Aidan Quinn
In a thespian career spanning over ten years, Aidan Quinn has become one of the most versatile and able actors in Hollywood. Still enjoying the success of his movie Michael Collins, in which he easily mastered the Dublin accent necessary to play Collins’ sidekick Harry Boland, his latest venture is the black comedy Commandments, where he plays opposite Courtney Cox and Anthony LaPaglia. He has also recently completed production on Jackal, in which he stars with Ben Kingsley and Donald Sutherland.
An authentic Irish accent is of course second nature to this blue-eyed star of such movies as The Playboys (in which he sported a Cavan twang), Benny and Joon, and Legends of the Fall, due to a childhood spent in both Chicago and Birr, Co. Offaly, moving back and forth while his Irish parents decided where they wanted to make a permanent home.
Despite the reluctance of Quinn to embrace the trappings of fame, he loves being an actor. “I’m a private person,” Quinn insists. “I don’t enjoy all these parties, premieres and public things. They are work.”
Quinn has also had stage success, garnering himself a couple of awards for his performance as Stanley Kowalski in a Chicago theater production of Streetcar Named Desire, a role he describes as “one of the best experiences of my life.”

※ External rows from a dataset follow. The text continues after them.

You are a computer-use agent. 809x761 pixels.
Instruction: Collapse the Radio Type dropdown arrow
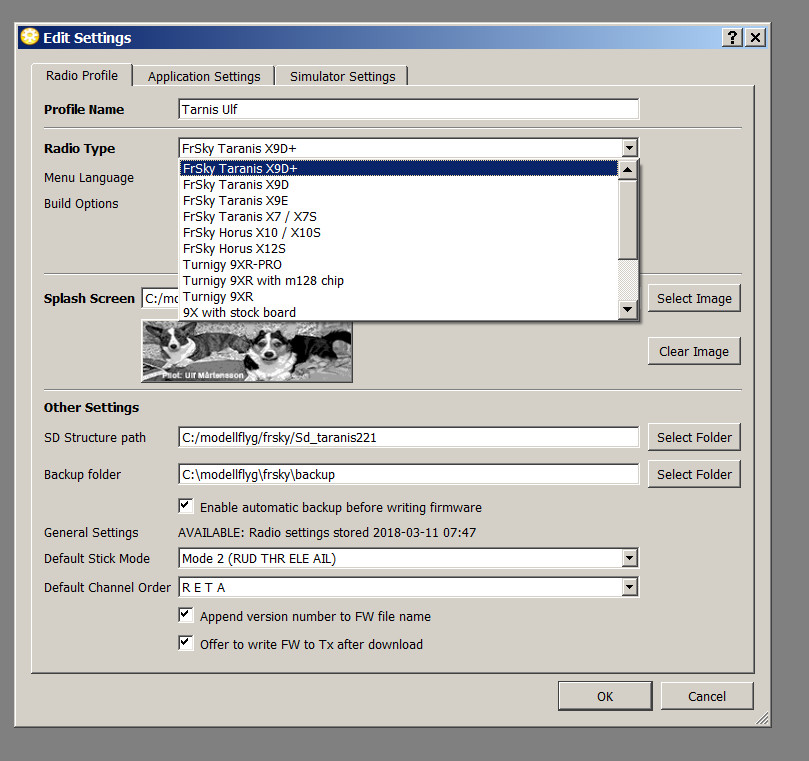coord(628,148)
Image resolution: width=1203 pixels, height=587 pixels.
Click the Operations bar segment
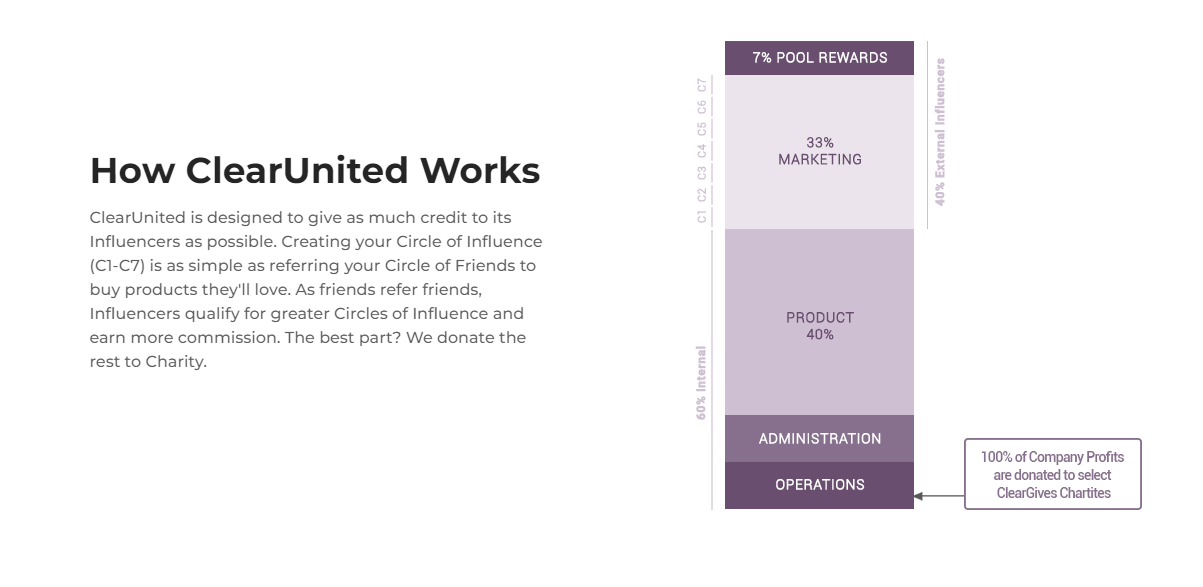tap(819, 485)
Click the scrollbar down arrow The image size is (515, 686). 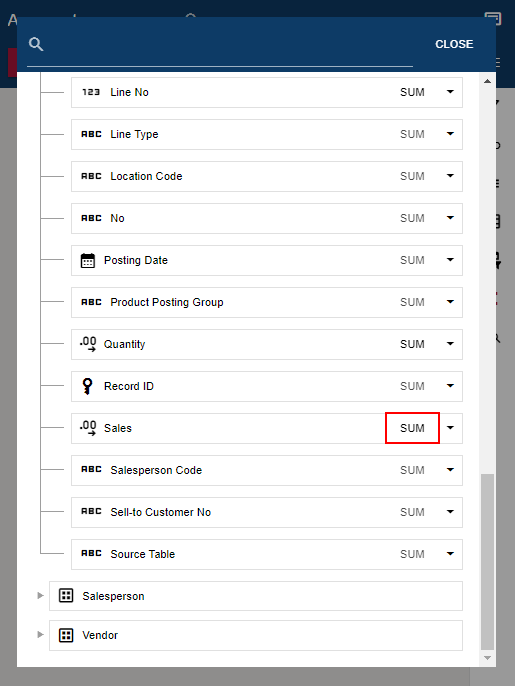click(487, 658)
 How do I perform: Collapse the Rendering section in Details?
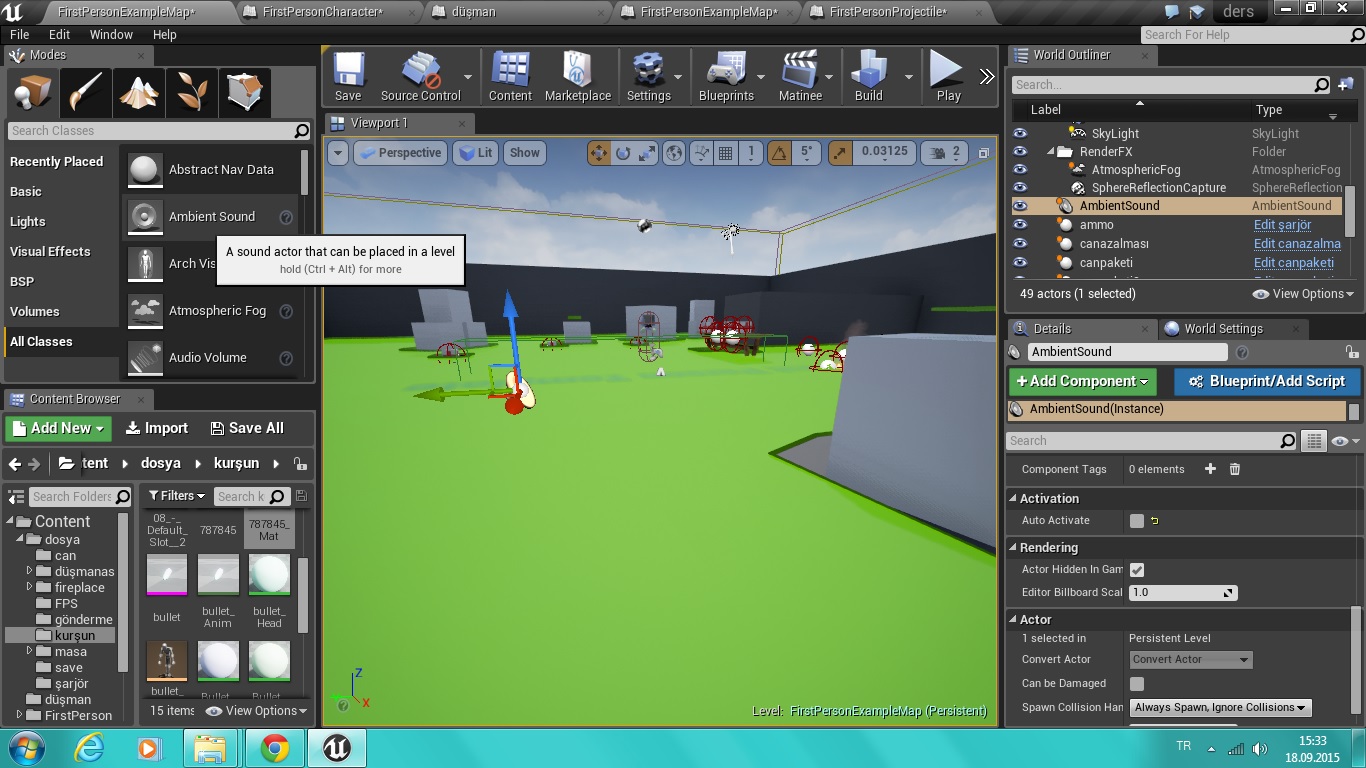coord(1014,548)
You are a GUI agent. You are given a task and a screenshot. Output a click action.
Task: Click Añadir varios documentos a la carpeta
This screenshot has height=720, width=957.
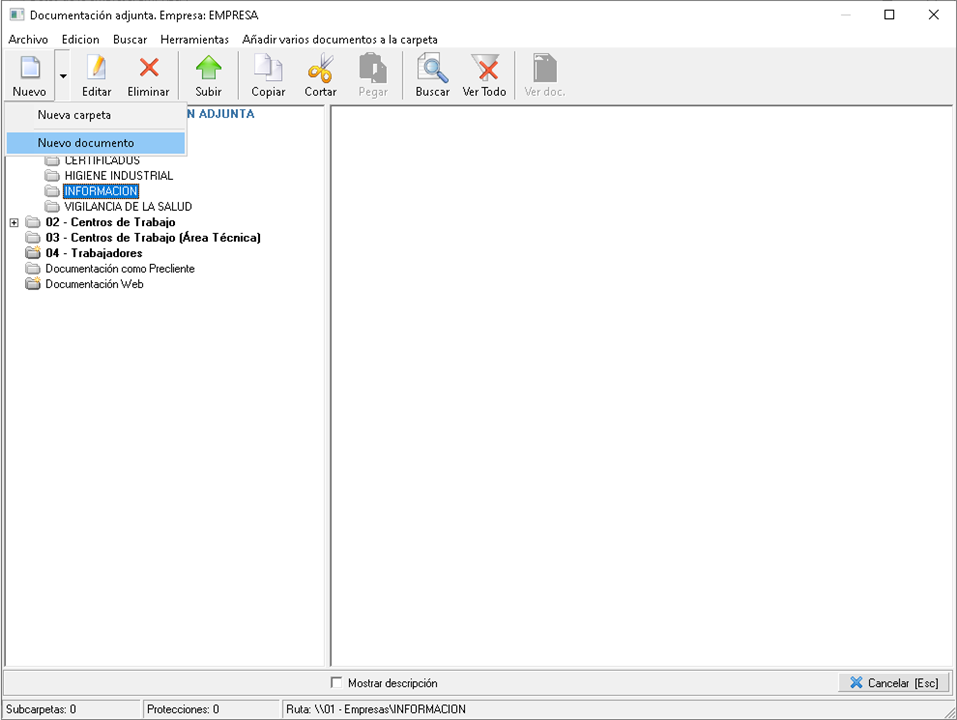pyautogui.click(x=339, y=39)
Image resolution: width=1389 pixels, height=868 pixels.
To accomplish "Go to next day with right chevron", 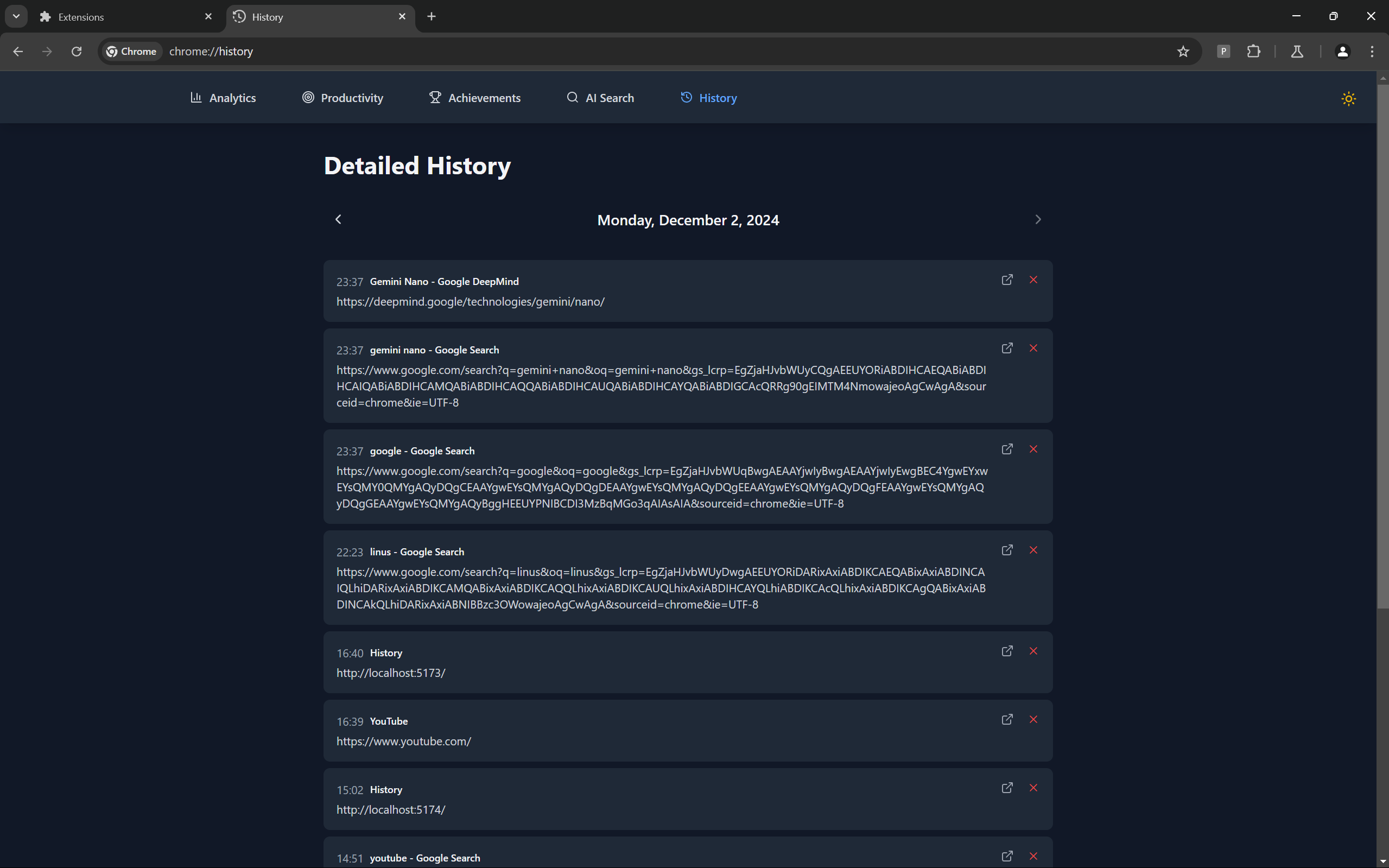I will click(1038, 219).
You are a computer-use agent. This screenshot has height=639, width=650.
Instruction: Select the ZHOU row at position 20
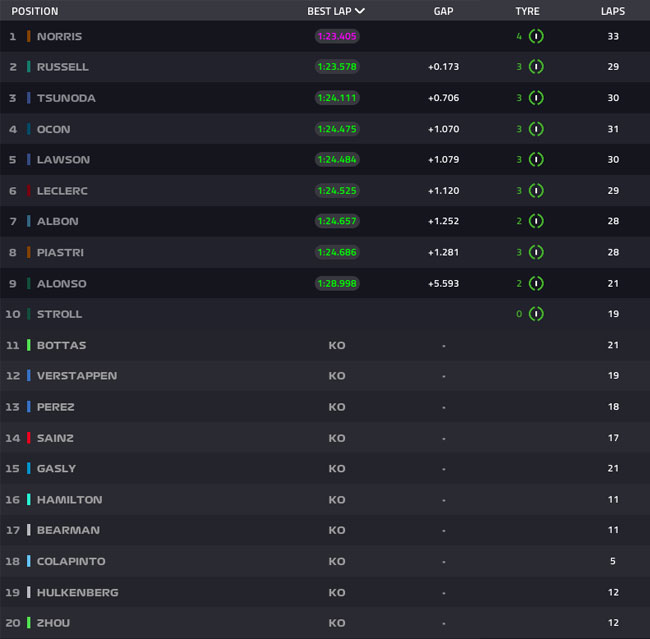tap(325, 623)
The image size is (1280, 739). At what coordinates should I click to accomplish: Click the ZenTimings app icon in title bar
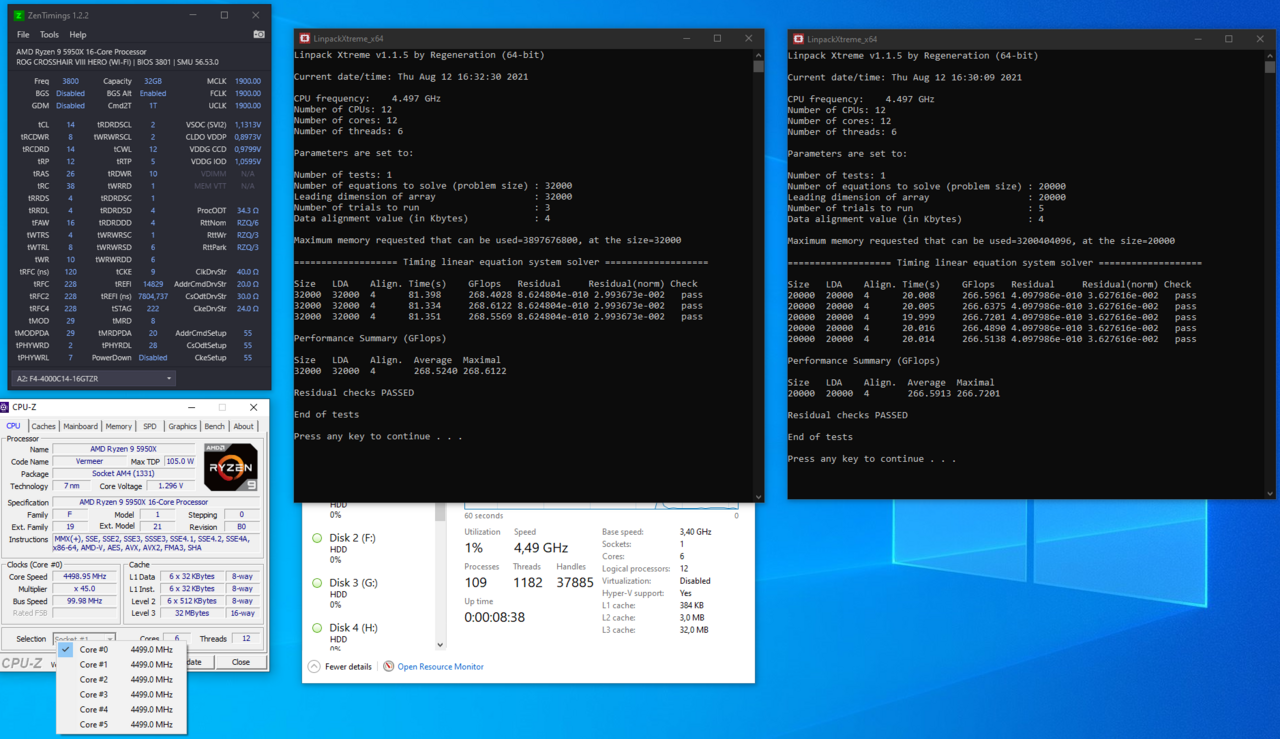(x=18, y=15)
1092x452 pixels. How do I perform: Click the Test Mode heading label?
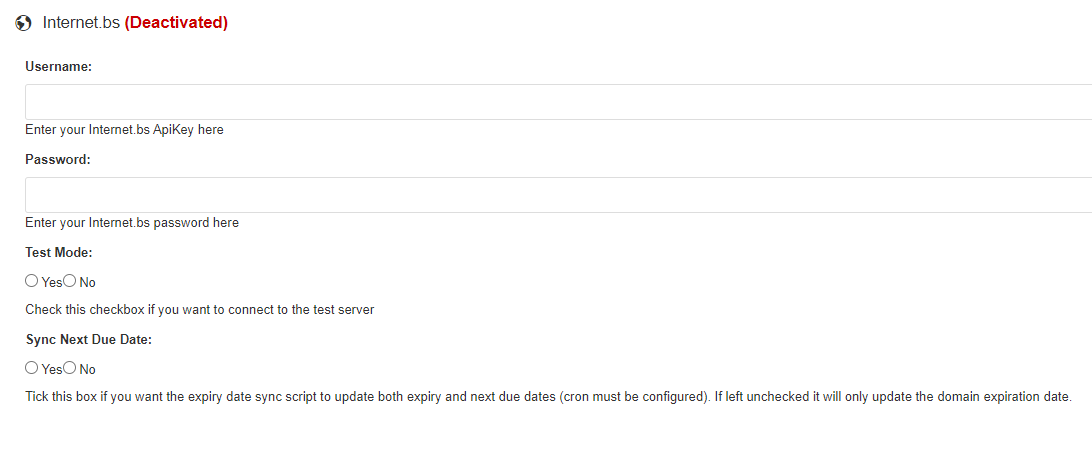pos(58,252)
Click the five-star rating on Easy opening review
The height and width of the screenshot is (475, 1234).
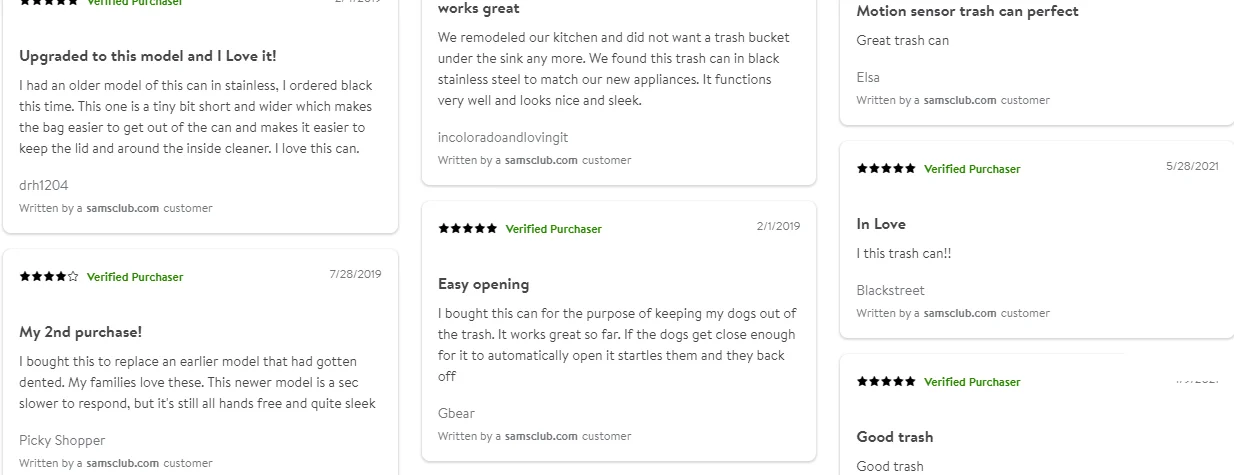point(468,229)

Married to actress Elizabeth Bracco (currently starring in Steve Buscemi’s Trees Lounge), Quinn has one young daughter, Ava. In time he hopes to move on to other projects, writing, directing and producing. “Ireland has more stories packed into a smaller geographical area than anywhere in the world. More stories that desperately need to be told,” Quinn muses. So will he return to Ireland and buy a castle? “A cottage,” he says, with his usual understated style.